● Task instructions
Lay out the listing below as a two-column CSV with the headers instruction and location. Give one row per request, with its text in instruction and its answer in location, and put each in a single quoted field with line breaks replaced by spaces and the pictures left out.

***** Dataset excerpts *****

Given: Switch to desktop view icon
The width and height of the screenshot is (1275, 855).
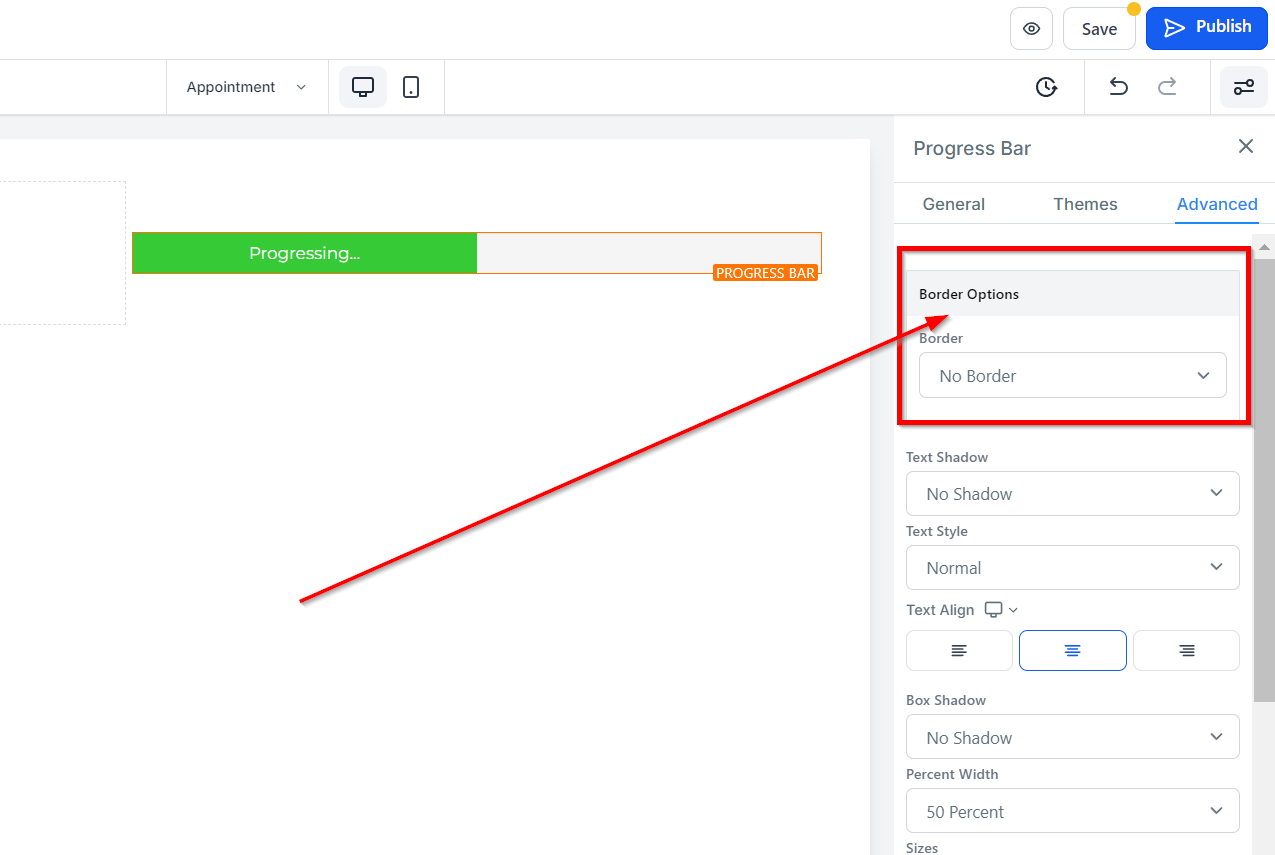Looking at the screenshot, I should [x=363, y=87].
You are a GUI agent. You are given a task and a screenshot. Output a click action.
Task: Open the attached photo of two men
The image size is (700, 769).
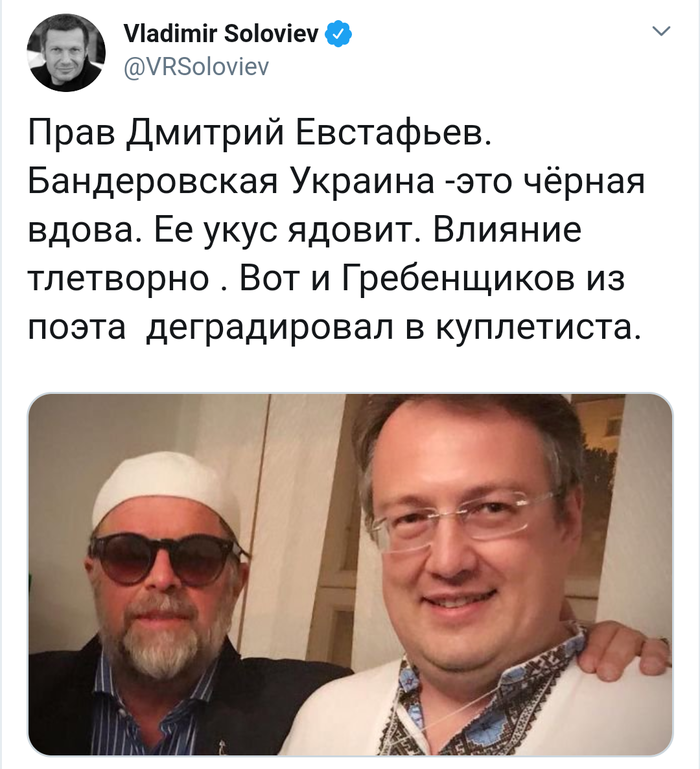(x=350, y=574)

*****

● Correct output
instruction,location
"Given: Switch to desktop view icon The width and height of the screenshot is (1275, 855).","Looking at the screenshot, I should [x=363, y=87]."
"You are a GUI agent. You are given a task and a screenshot. Output a click action. Task: Open the attached photo of two men The image size is (700, 769).","(x=350, y=574)"